Entre as ações cíveis e penais deflagradas até a última quarta-feira, 6, a pedido do órgão, a Justiça Federal proferiu 89 sentenças condenatórias, que incluem atos de improbidade administrativa (Lei nº 8.429/92), crimes praticados contra a administração pública (Código Penal), crimes de responsabilidade de prefeitos e de vereadores (Decreto-lei nº 201/67) e irregularidades em processos licitatórios (Lei nº 8.666/93).

Do total de sentenças, o MPF destacou 17 ações deflagradas na Bahia que representam 5,6% das movidas no ano. No total, são 55 envolvidos – entre denunciados e acusados –, sendo 10 ex-prefeitos, 17 outros agentes públicos e 11 pessoas jurídicas.
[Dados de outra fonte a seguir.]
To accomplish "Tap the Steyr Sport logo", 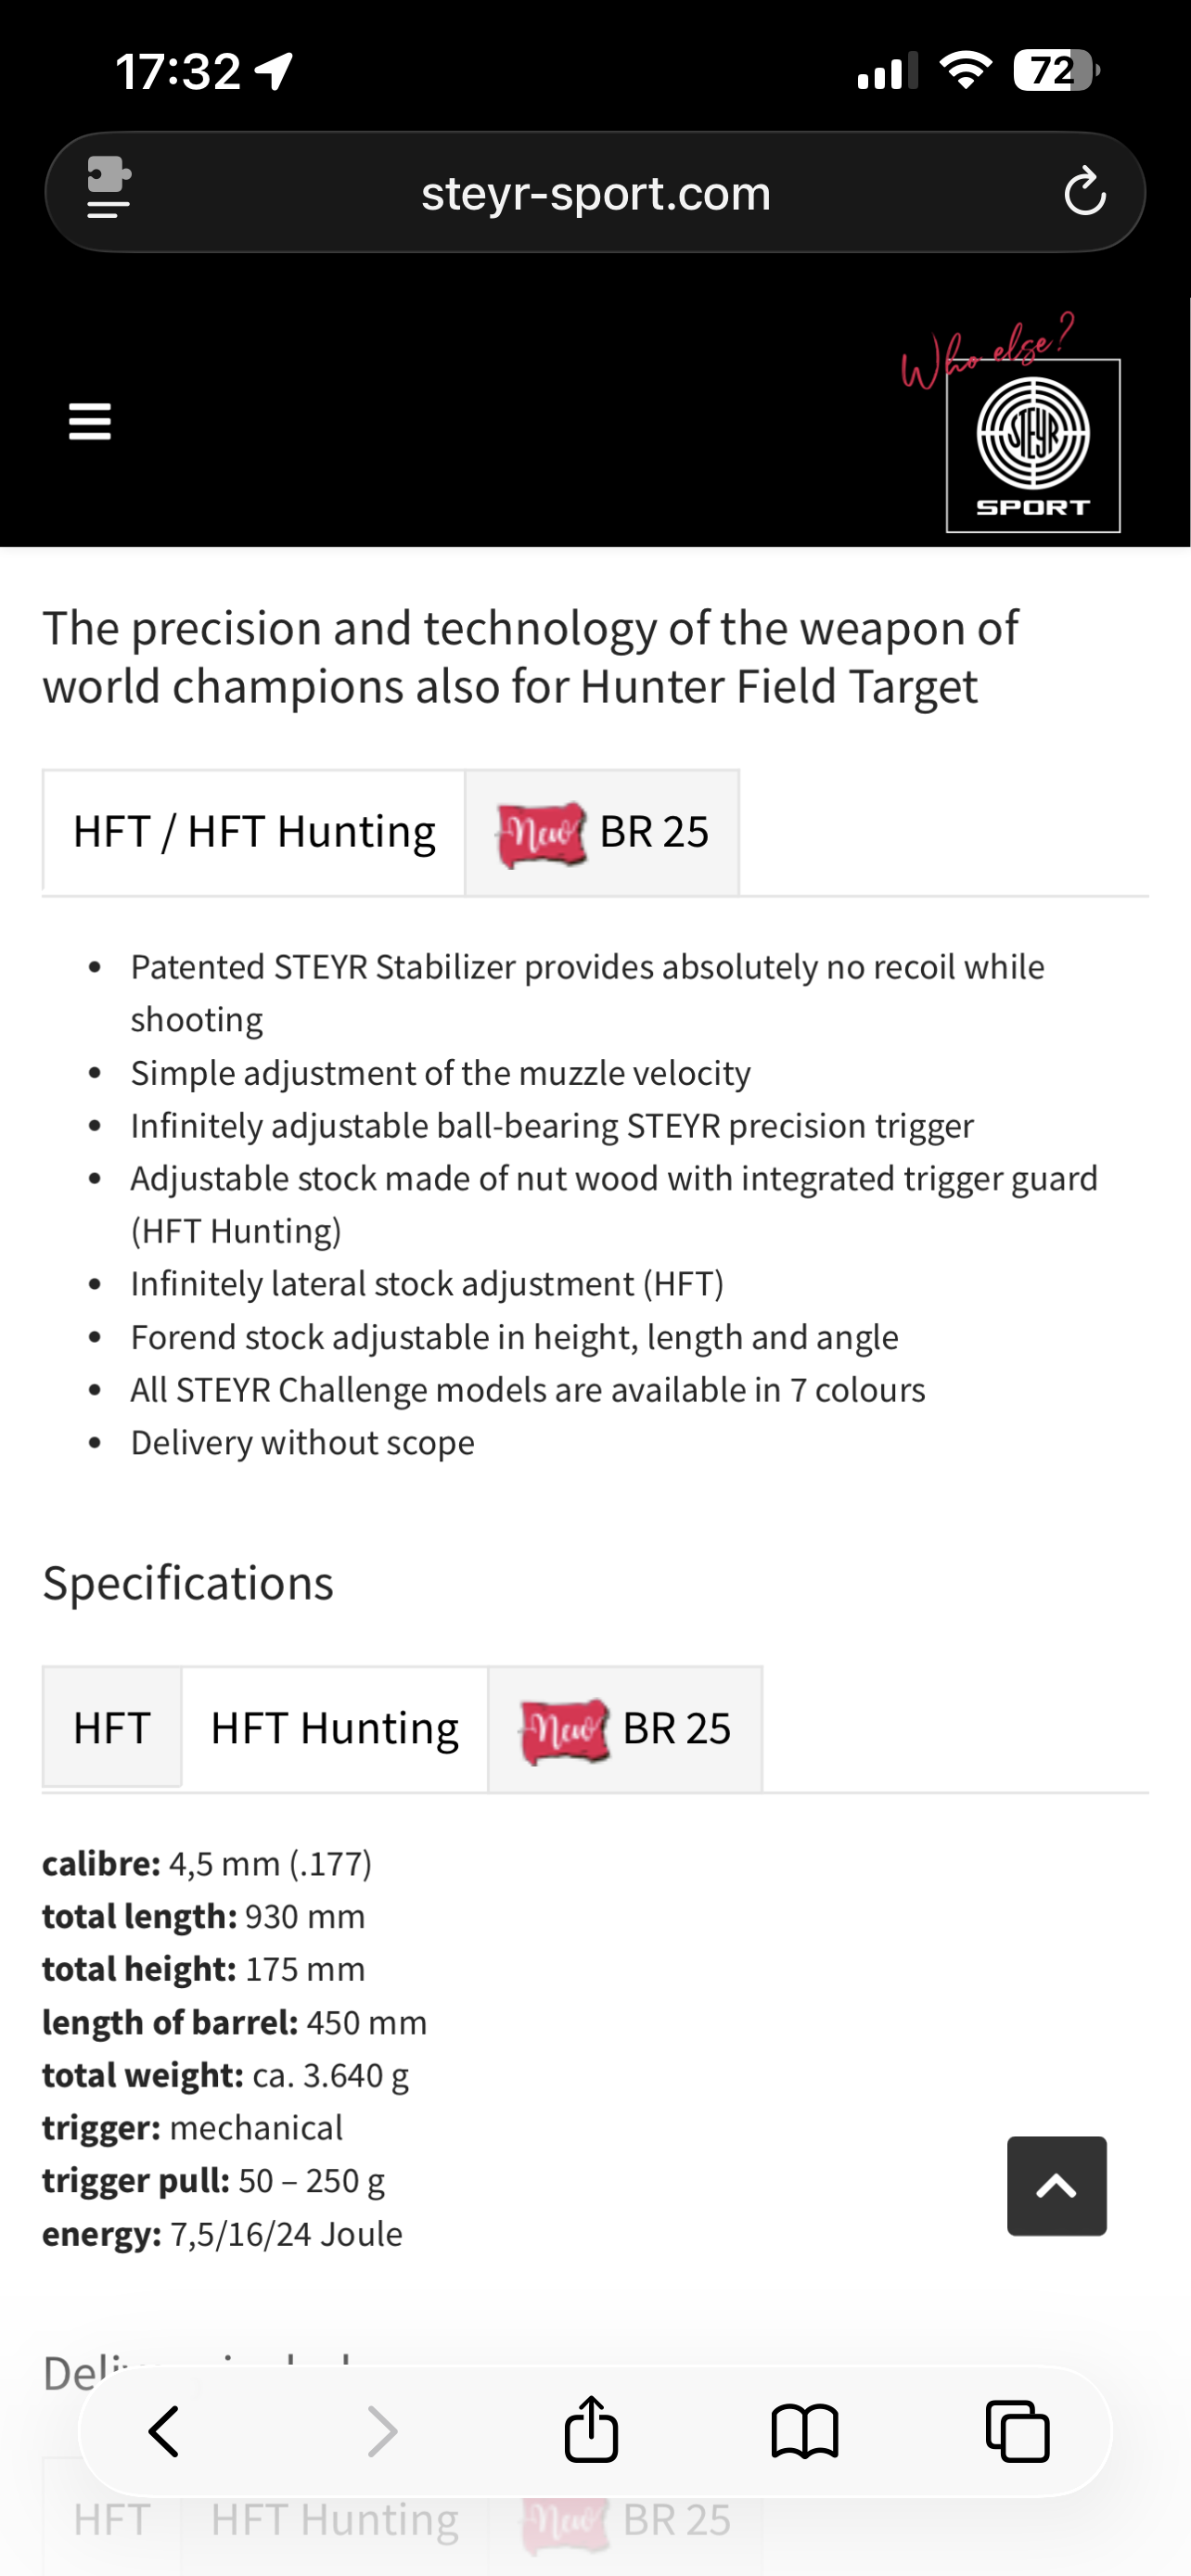I will pyautogui.click(x=1032, y=445).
Foram investigados crimes cometidos em desvio de recursos do Fundo de Manutenção e Desenvolvimento da Educação Básica e de Valorização dos Profissionais da Educação (Fundeb), do Fundo Nacional de Desenvolvimento da Educação (FNDE), do Sistema Único de Saúde (SUS) e dos programas: de Atenção Básica (PAB), Dinheiro Direto na Escola (PDDE), Nacional de Apoio ao Transporte do Escolar (Pnate) e de Saúde da Família (PSF).

Improbidade

O MPF-BA destacou ações realizadas em cidades como Barreiras, onde 12 réus foram denunciados, entre eles, a secretária estadual de Desenvolvimento e Urbanismo (Sedur) e ex-prefeita da cidade, Jusmari Oliveira. Eles respondem por improbidade pelo prejuízo de R$ 4.171.408,88 em verbas do PAB e PSF.

A ação proposta, em setembro, apontou “vícios insanáveis” que teriam sido cometidos em pregão realizado em 2009, na licitação de R$ 5,9 milhões para aquisição de medicamentos e insumos para atender às unidades de saúde municipais.
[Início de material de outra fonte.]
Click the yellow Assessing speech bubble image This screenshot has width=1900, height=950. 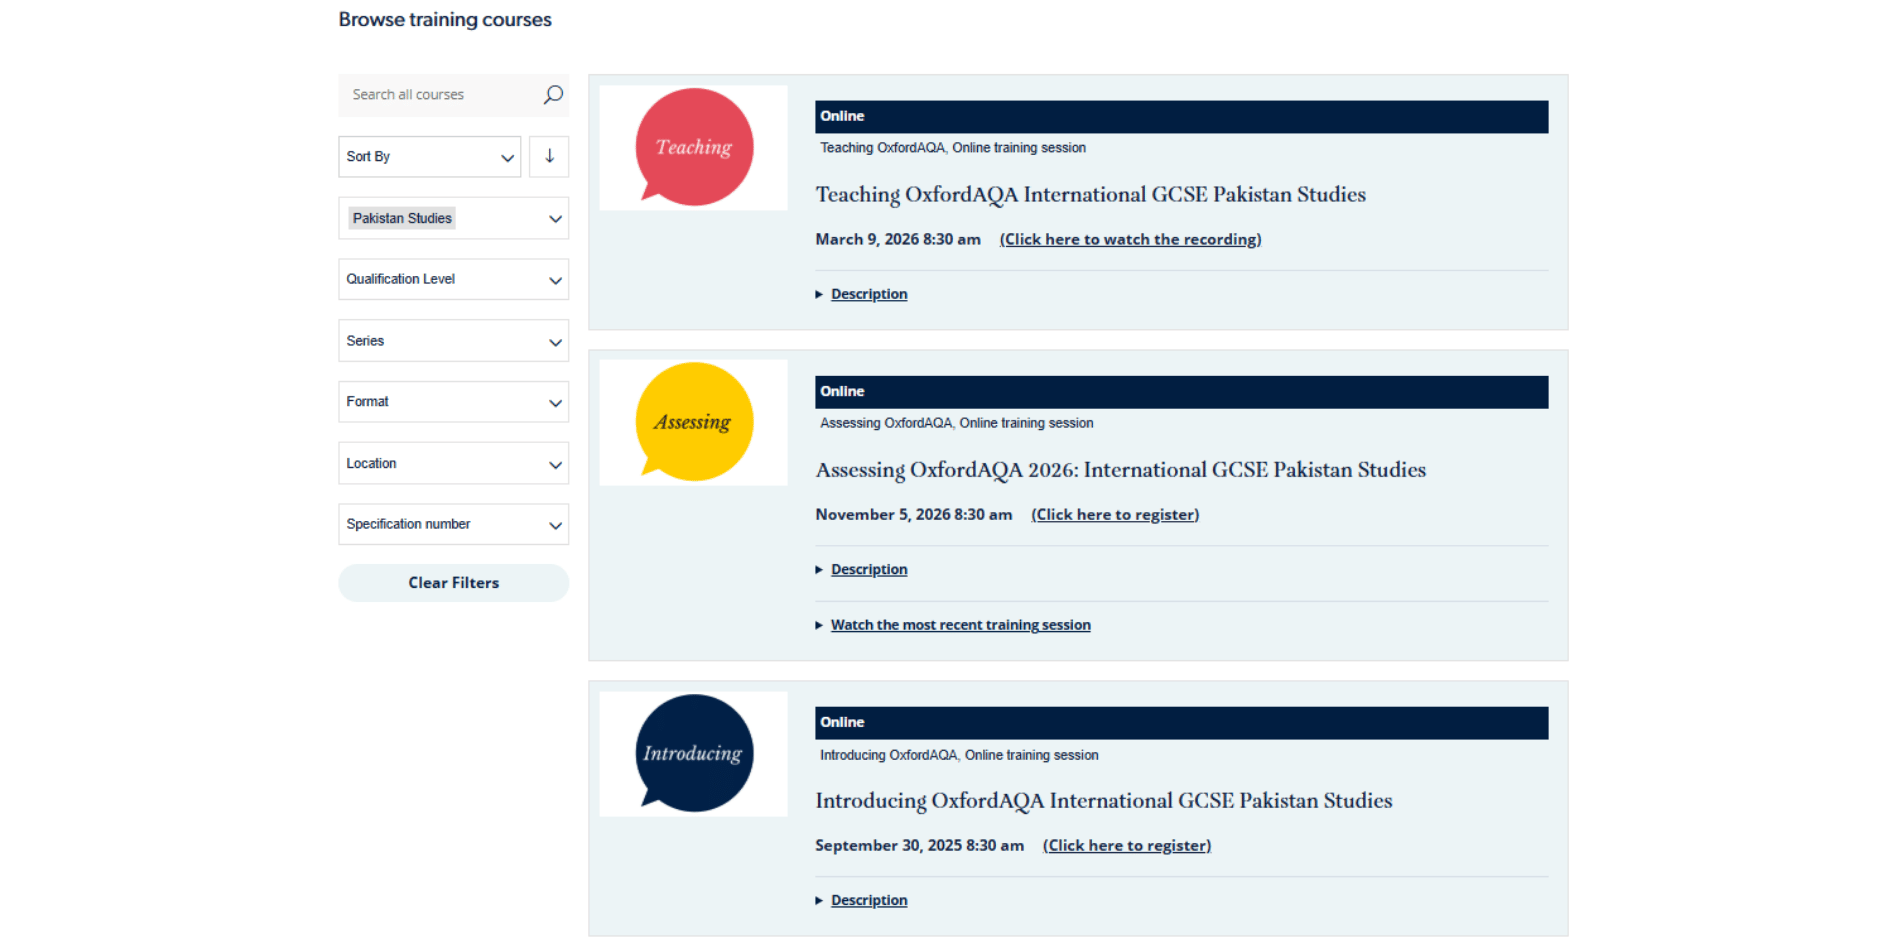pos(694,423)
Em Cansanção, no norte da Bahia, o ex-prefeito Ranulfo Gomes foi denunciado, em junho, pelo desvio e aplicação indevida de

R$ 158.546,12. Os recursos eram referentes ao Fundeb, ao PDDE e ao PAB e utilizados em contratações ilegais de empresas pertencentes ao prefeito na época.

A ação foi proposta como um desdobramento da Operação Making Off, deflagrada em novembro de 2015, que apurou contratações irregulares, superfaturamento de preços, além de pagamento por serviços não realizados ou por produtos não fornecidos pela prefeitura.

Em Cachoeira, o MPF em Salvador ajuizou duas ações de improbidade contra o prefeito Fernando Antônio da Silva Pereira (Tato), por desvio de verbas do Fundeb e do SUS nos anos de 2008 e 2009.

Em Conceição do Jacuípe, no centro-norte da Bahia, o MPF denunciou a ex-prefeita Tânia Marly Ribeiro Yoshida (PSD), por desvio de R$ 627 mil do Fundo Nacional de Desenvolvimento da Educação (FNDE).

O ex-prefeito de Feira de Santana Tarcízio Pimenta e a ex-prefeita de Governador Mangabeira Domingas Souza da Paixão e o ex-prefeito de Iguaí Ronaldo Moitinho também foram alvos de ações.

O relatório cita ainda o ex-prefeito de Piripá Anfrísio Barbosa Rocha por desvio de verbas do Fundeb. O mesmo ocorreu com o ex-prefeito Nestor Vicente dos Santos, em Wenceslau Guimarães, por improbidade pelo desvio de R$ 1.944.000. O MPF ainda destacou as ações em Itacaré, Palmas de Monte Alto, Paratinga e Piraí do Norte.